I’ve been thinking a lot about something one of our founders, Dr. Matt, talks about in our camp video – about how important it is for kids to “find their tribe.”
I found my tribe growing up and working at summer camp. At the same time, I have strong memories as a camper and counselor at overnight camp with some amazing kids – who simply were not finding their tribe. Looking back, those were kids that likely faced many of the same struggles as Camp Alsing campers –autism, PPD-NOS, ADHD, or simple “quirkiness.” We didn’t have all those names 30 years ago, and as a 17-yr old counselor I certainly was not trained to work with kids who lived with these challenges.

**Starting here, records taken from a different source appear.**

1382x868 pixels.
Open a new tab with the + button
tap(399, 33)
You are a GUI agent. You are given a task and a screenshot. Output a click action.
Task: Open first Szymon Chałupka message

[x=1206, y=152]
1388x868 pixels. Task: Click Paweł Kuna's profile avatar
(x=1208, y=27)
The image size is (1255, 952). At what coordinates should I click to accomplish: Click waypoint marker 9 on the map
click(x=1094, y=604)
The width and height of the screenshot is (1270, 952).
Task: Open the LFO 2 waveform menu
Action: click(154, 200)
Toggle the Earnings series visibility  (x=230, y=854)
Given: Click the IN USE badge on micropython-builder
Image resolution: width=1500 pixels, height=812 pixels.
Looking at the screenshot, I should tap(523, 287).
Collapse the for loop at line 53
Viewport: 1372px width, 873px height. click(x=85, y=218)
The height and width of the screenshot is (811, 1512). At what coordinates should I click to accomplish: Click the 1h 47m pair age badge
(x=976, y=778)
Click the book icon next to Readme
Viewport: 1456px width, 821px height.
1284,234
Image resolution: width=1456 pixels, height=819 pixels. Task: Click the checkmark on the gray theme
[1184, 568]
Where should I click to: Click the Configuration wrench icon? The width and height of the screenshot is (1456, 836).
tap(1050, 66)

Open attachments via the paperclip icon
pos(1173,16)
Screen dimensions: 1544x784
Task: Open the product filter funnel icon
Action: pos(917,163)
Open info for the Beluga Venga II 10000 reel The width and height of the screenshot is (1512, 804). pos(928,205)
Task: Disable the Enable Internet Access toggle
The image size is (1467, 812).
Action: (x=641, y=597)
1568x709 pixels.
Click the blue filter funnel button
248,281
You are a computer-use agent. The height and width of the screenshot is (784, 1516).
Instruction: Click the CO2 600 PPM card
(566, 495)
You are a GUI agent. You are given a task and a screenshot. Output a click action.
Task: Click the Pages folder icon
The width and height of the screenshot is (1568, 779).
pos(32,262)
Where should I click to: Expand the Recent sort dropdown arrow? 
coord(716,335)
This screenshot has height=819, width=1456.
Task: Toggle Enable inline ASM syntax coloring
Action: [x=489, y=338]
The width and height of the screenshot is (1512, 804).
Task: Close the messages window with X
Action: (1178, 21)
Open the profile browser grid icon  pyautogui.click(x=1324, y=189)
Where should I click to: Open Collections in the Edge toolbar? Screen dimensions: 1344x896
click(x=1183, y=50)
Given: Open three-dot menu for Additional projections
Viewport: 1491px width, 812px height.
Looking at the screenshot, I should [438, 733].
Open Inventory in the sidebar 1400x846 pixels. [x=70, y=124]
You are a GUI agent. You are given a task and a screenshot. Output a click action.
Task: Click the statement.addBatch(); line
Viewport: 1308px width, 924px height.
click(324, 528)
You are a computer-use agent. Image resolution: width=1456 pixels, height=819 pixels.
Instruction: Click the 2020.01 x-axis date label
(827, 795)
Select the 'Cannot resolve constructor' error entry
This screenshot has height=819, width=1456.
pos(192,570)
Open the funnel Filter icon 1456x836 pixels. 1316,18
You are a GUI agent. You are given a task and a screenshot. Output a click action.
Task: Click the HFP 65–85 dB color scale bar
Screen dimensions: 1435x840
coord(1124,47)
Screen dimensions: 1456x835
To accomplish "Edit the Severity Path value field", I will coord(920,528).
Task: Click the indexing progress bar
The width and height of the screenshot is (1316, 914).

Fast forward to Camp Alsing 2017. On the first night of camp, a camper, a 12-yr old girl, ran up to me and said “This place is amazing…everyone is like me.” Similarly, when I met one of our new campers, his face lit up when I mentioned that there would be other kids at camp who were working on the same skills as he is – in his words: “they’ll be other kids with the same struggles I have!? I’ve never met other kids like me!” They found their tribe.
I have been asked on occasion how our campers “know how to act” if there are no neurotypical kids at Camp Alsing – how would our kids know what they should strive to be like. When we founded camp we wanted a place where our campers were comfortable and confident striving to be their own best selves. Being with kids who “get them” and counselors who help them connect, is when they are most socially confident, and last summer we witnessed them making real connections and powerful memories.
Indeed, the power of a tribe is intense. This weekend we had our Camp Alsing reunion in Portsmouth, New Hampshire, where many members of our tribe (alas not everyone could come together from such far distances) got together to laugh, connect and know they are among friends.